**Brano proposto**:
------------------------------------------------------------------------
Mps: monte minato
Economia

Mps: monte minato

Lo scandalo Mps mette in difficoltà Bersani e Pd. Ma colpisce anche la Banca d’Italia. E mentre l’ombra dei derivati si allunga sull’Unipol, una nuova bomba sta per scoppiare a Siena: l’operazione Chianti Classico.

Di trappole nel percorso di guerra che porta al voto ce ne sono tante e Pier Luigi Bersani lo sa bene, ma mai avrebbe potuto immaginare che la sua operosa macchina da guerra (quella «gioiosa» appartiene di diritto ad Achille Occhetto nel 1994) sarebbe potuta incappare in quelle mine a cielo aperto chiamate derivati. Invece sono finiti nei guai prima il Monte dei Paschi di Siena (scandalo sul quale Panorama è in grado di rivelare nuovi importanti risvolti), poi l’Unipol. Altro che finanza rossa, finanza in rosso: con un impatto politico negativo, stando ai sondaggi.

Iniziamo dall’Unipol, mina montante. La Consob ha spulciato il portafoglio titoli strutturati della compagnia di assicurazioni controllata dalla Lega delle cooperative e ha trovato che non è conforme ai principi contabili internazionali. Il bilancio 2011 si è chiuso con 28 milioni di perdite in più e una riduzione del patrimonio pari a 49 milioni. La stessa «non conformità» è stata rilevata nelle tre società acquisite dal gruppo Ligresti (Fonsai, Milano Assicurazioni, Premafin).  I bilanci vanno riscritti e occorrono nuove riserve per 650 milioni. Insomma, i magheggi finanziari si trasformano in giganteschi buchi neri.

Un problema del resto molto diffuso. Secondo le stime della Banca dei regolamenti internazionali, che associa la maggior parte delle banche centrali, nel mondo ci sono titoli trattati «fuori sportello», cioè con contratti privati, per 483 mila miliardi di euro, circa 10 volte quanto produce in un anno l’intero pianeta. Sono dappertutto, anche in Italia: il Tesoro ha derivati per 160 miliardi, 35 miliardi sono nei bilanci dei comuni, 45 miliardi nelle imprese industriali. Le banche non sanno come smaltirli. Il Montepaschi è salito da 9 a 18 miliardi negli ultimi 3 anni.

I libri contabili del Monte, passati al setaccio dall’amministratore delegato Fabrizio Viola, hanno fatto già emergere prodotti come Alexandria, principale pietra dello scandalo, Santorini, Anthracite. Eppure, riservano ancora molte sorprese. Come Chianti classico. Ha un nome senza dubbio più casereccio, ma non per questo è meno pericoloso. Potrebbe costare anche 500 milioni oltre a quelli persi con gli altri derivati. Ben due consigli hanno acceso luce rossa e gli amministratori si sono divisi sulla nuova bambolina che esce dalla pancia della grande matrioska.
------------------------------------------------------------------------
**Estratto dei dati**:
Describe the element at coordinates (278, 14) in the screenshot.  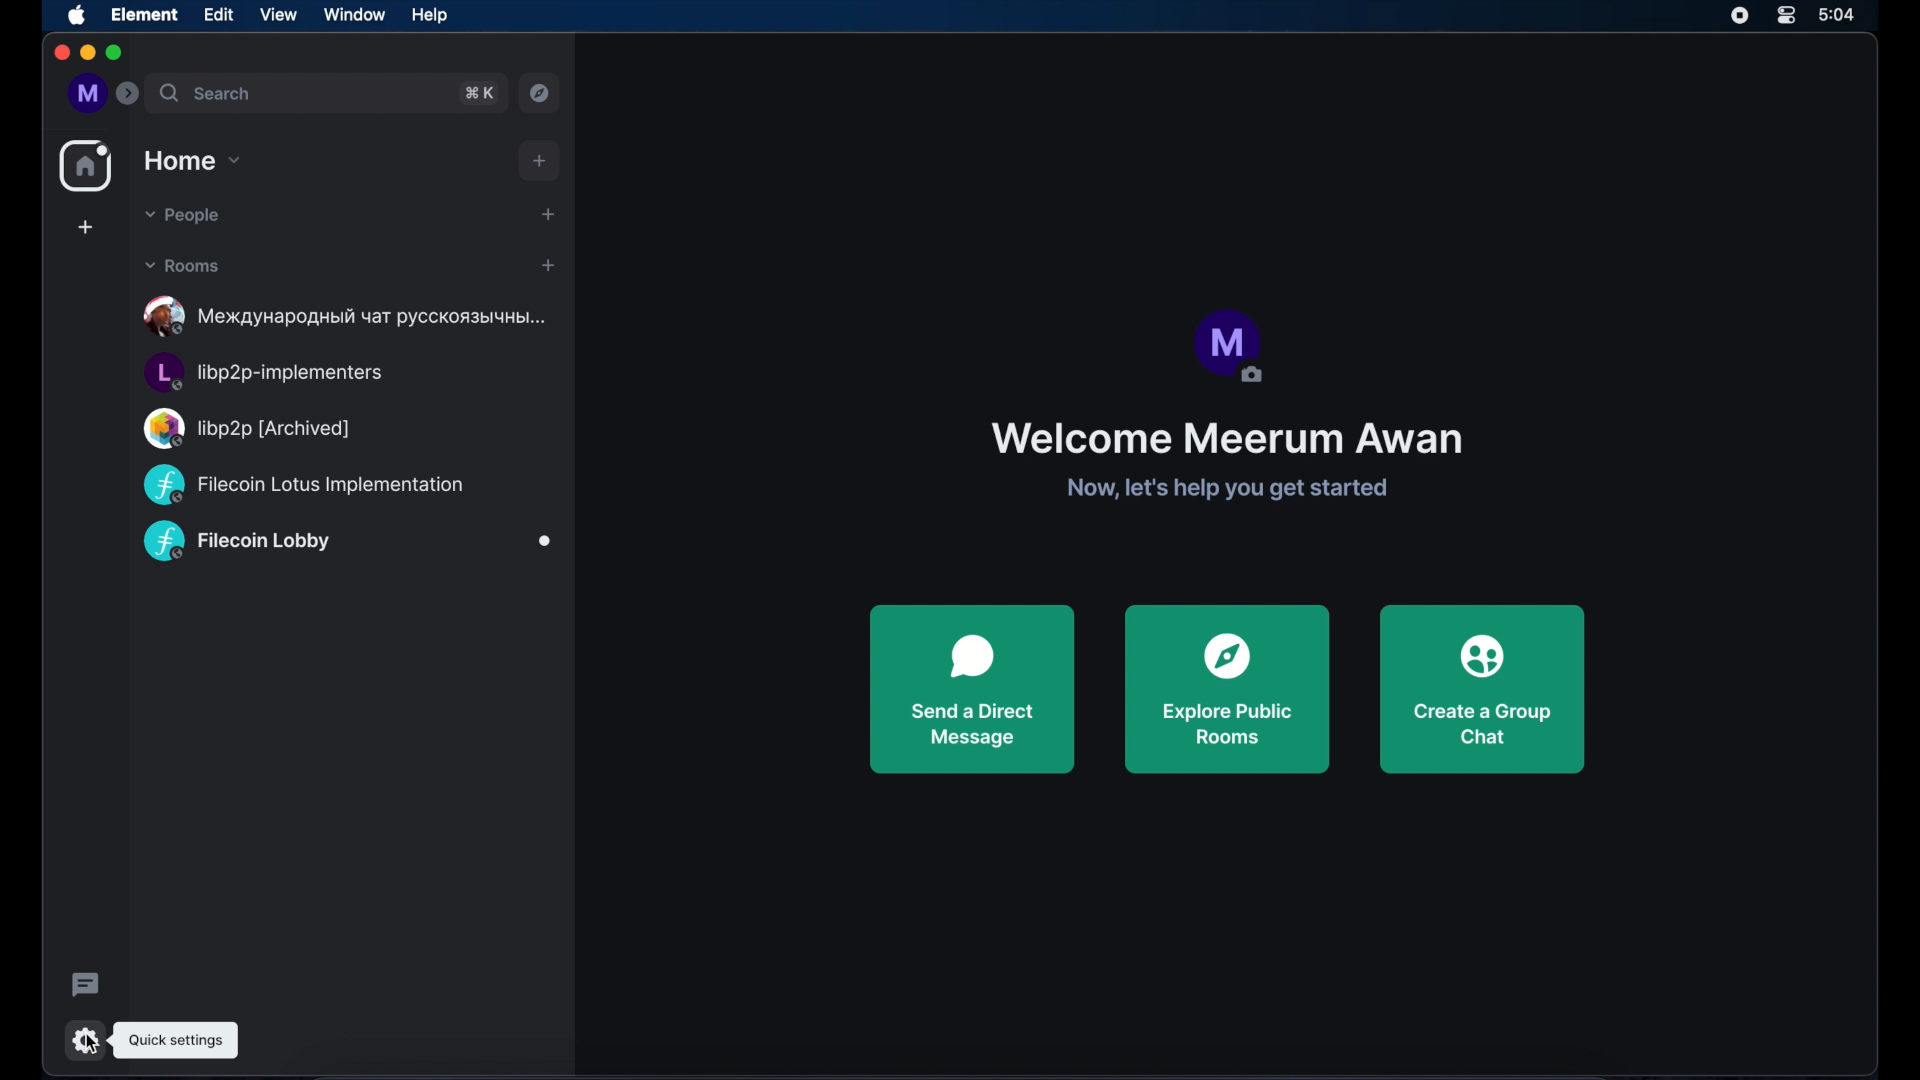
------------------------------------------------------------------------
**Esercizio breve 1**: Riporta fedelmente il passo dell'articolo su Mps che comincia dalle parole «I libri contabili» e si ferma dopo le parole «della grande matrioska.».
**Esercizio breve 2**: Nell'articolo su Mps, a quanto ammontano le nuove riserve necessarie dopo la riscrittura dei bilanci?
**Esercizio breve 3**: Indica tutti i prodotti emersi dai libri contabili del Monte che vengono citati per nome nell'articolo su Mps.

**Soluzione scritta 1**:
I libri contabili del Monte, passati al setaccio dall’amministratore delegato Fabrizio Viola, hanno fatto già emergere prodotti come Alexandria, principale pietra dello scandalo, Santorini, Anthracite. Eppure, riservano ancora molte sorprese. Come Chianti classico. Ha un nome senza dubbio più casereccio, ma non per questo è meno pericoloso. Potrebbe costare anche 500 milioni oltre a quelli persi con gli altri derivati. Ben due consigli hanno acceso luce rossa e gli amministratori si sono divisi sulla nuova bambolina che esce dalla pancia della grande matrioska.

**Soluzione scritta 2**: 650 milioni.

**Soluzione scritta 3**: Alexandria, Santorini, Anthracite, Chianti classico.